## ЗАДАНИЕ A
Пожалуйста, повторите дословно строки из записей: начните со строки, где есть «Find the location», и остановитесь после строки, где есть «What do you». Картинки в ответ не включайте.
______
# ГОСТЕВАЯ КНИГА, ОБЪЯВЛЕНИЯ И ПРОЧЕЕ > Гостевая книга >  Наши фотографии

## Двиджати пуджака дас

> Двиджати Пуджаку в реальной жизни, но никогда не узнала бы по этим аватарам.


Это самое свежее мое фото, правда в докторском обличии, исходник аватары... так хоть узнаете?

----------


## Darshana

Респект. Примите мои поклоны за этот поступок.
dandavat

----------


## Наталья А.

> Это самое свежее мое фото, правда в докторском обличии, исходник аватары... так хоть узнаете?


Джай! Наконец-то сбылася моя мячта. biggrin1

----------


## Darshana

> Джай! Наконец-то сбылася моя мячта. biggrin1


rgunimagu
Наталья, еще кого бы Вы хотели увидеть?mig

----------


## Наталья А.

> Наталья, еще кого бы Вы хотели увидеть?mig


Сами знаете кого, кто тут целую теорию подвёл под "скрытность"... sorry Но тут уже не по этикету фотки клянчить. namaste Мы пойдём другим путём. biggrin1

----------


## Kamini dasi

> так хоть узнаете?


так узнаю)
а Вы меня нет?

----------


## Двиджати пуджака дас

> а Вы меня нет?


Ну почему нет? Узнаю, конечно.

----------


## Nada-bindu-vidharini dd

Вот тут ,почти не фотошопила.Только яркости прибавила картинке ,чтоб что-то можно было разглядеть,а то фото  тёмным вышло.

----------


## Наталья А.

> Наталья, еще кого бы Вы хотели увидеть?mig


Даршана, а ведь я Вас тоже не узнала бы. biggrin1 Видела 3 Ваших фото - 2 аватарки и 1 на вашем сайте, но так и не поняла, как Вы выглядите. sorry Поняла только, что точно не блондинка... biggrin1

----------


## Nada-bindu-vidharini dd

Я Олю сразу узнала,по выдающимся чертам лица :-)

----------


## Наталья А.

> Это уже оффтоп, однако напомню, что внешность обманчива. Может быть красавица (красавец), и глаза такие честные-честные, и улыбка такая открытая-открытая... а человек себе на уме.


Хотя бы сможешь показать потом это фото кому надо и спросить: а кто это? Мало ли... (Это я про ситуации - когда по делам контактируешь; а мейлы - это такой пшик, непонятно, с кем общаешься. blink)

----------


## Kamini dasi

Нада, оно и счас темное( у тебя ж классная есть, с гарбузами. 
я свою тож не фотошопила, но контрастнее сделала, а то было как в тумане, не люблю такие.
______
## ЗАДАНИЕ B
Продолжите ветку форума о фотографиях участников, начав сразу после последней показанной реплики.

## ДАННЫЕ ДЛЯ ЗАДАНИЯ
______
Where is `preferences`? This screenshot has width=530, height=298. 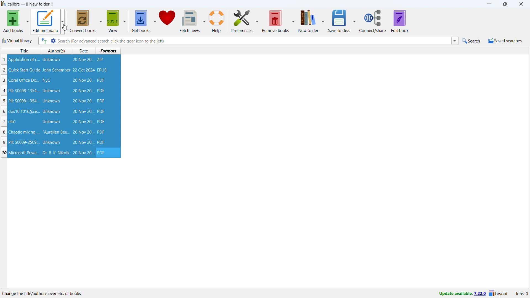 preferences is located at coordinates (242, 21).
______
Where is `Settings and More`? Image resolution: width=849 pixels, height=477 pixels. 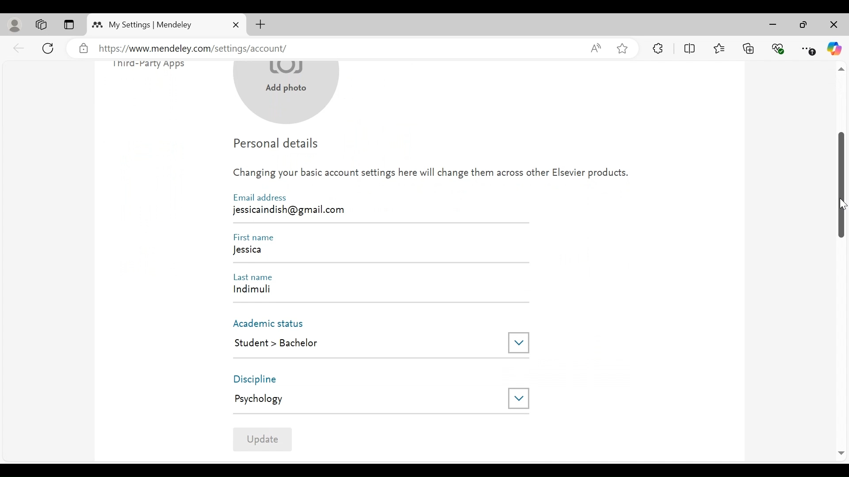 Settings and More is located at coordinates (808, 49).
______
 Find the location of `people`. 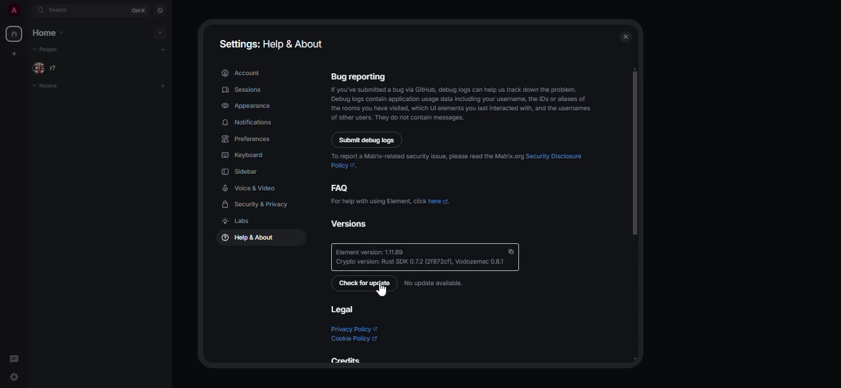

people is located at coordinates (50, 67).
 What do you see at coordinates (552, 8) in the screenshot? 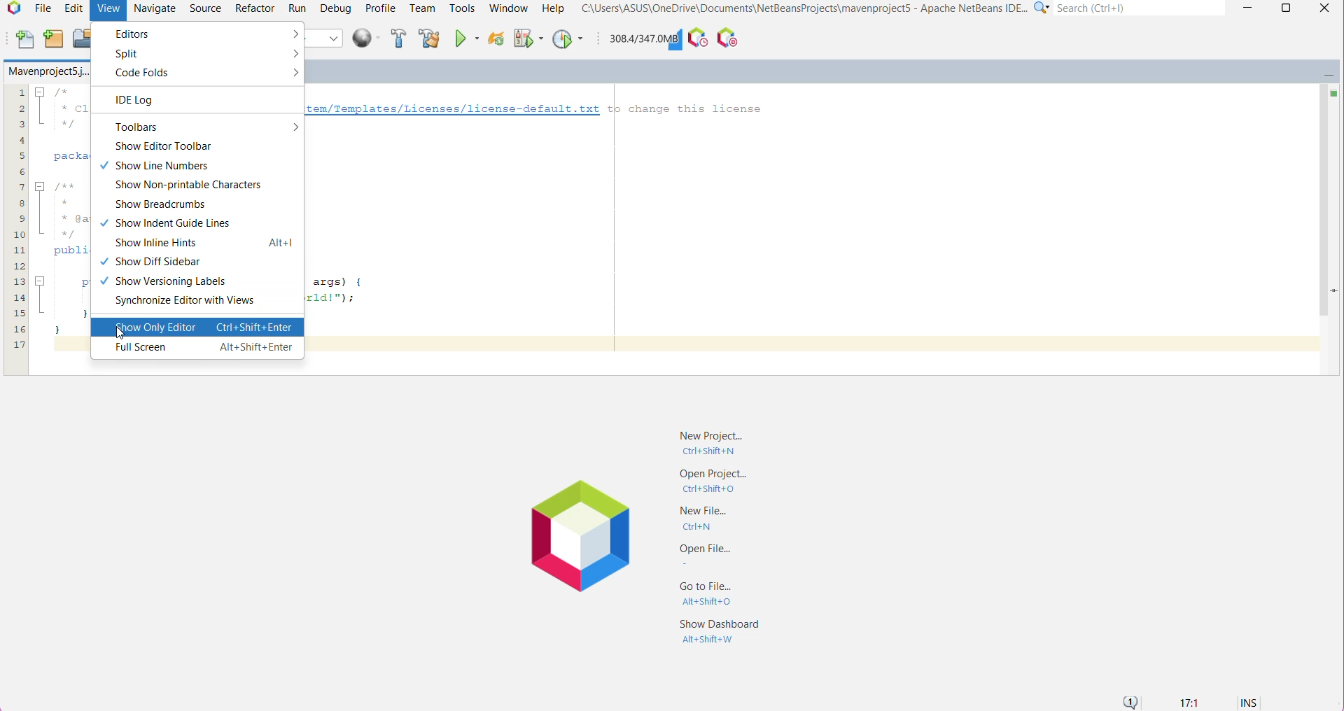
______
## ИТОГОВЫЙ ОТВЕТ A
 Find the location of `people`. 

people is located at coordinates (50, 67).
 What do you see at coordinates (552, 8) in the screenshot? 

## ИТОГОВЫЙ ОТВЕТ B
----------


## Враджендра Кумар дас

Вот как здорово! Крупный план пошел с выходом из-за печки. Так мы имперсонализм и победим. Здорово воспринимать человека целиком, а не только говорящую голову, тем более какие-то странные заменители головы. Кто следующий?

----------


## Darshana

> Даршана, а ведь я Вас тоже не узнала бы.  Видела 3 Ваших фото - 2 аватарки и 1 на вашем сайте, но так и не поняла, как Вы выглядите. sorry Поняла только, что точно не блондинка... biggrin1


 Даже не знаю как Вам помочь.smilies Сколько нужно фото,чтобы Вы про меня поняли, какого размера и под каким ракусом?rgunimagu Видите народ говорит, что по аватаре я хорошо опознаюсь. У меня же в ЖД  в блоге были большие фотографии. Вы разве не видели?

----------


## Наталья А.

> У меня же в ЖД  в блоге были большие фотографии. Вы разве не видели?


В ЖД точно такого не было. Или я пропустила... )))
А почему смайлики сейчас просто буквами, а не картинками... или это только у меня так видится?

----------


## Лена

> Ну вот,а я всегда с надеждой,что пригодится знать хоть чуть преданных.Я некоторых узнавала.Югала прити например узнала,Найка наянанвиту ...Тётя Катя меня узнала.Всё таки кого то узнаёшь,не всех ,но всё же.


 зови сюда к нам тетю Катю ... хде они там все ? (

----------


## Darshana

> В ЖД точно такого не было. Или я пропустила... )))


Было.. было. Просто Вы позже подключились чем я. У меня там блог был и на первых страницах я размещала фото для знакомства. Меня Гандхарвика д.д. просила.



> А почему смайлики сейчас просто буквами, а не картинками... или это только у меня так видится?


 Это я кодировку смайликов сменила для  устранения технической неисправности и как следствие по старой кодировке форум смайликов не находит.

----------


## Veda Priya dd

Я фотку эту выложила в профиле, но там маленькая получилась (не по моей вине).

----------


## Radha-namini dd

> Это самое свежее мое фото, правда в докторском обличии, исходник аватары... так хоть узнаете?


Вот чесслово, на аватре не сильное сходство с исходной фото))))) Можете кидать в меня тапочком, но не вижу большого сходства, на фото лучше))) Кстати, тапочки с вайшнавских стоп принимаю в дар...

----------


## Лена

> Я фотку эту выложила в профиле, но там маленькая получилась (не по моей вине).


прекрасно, всегда б так ))))))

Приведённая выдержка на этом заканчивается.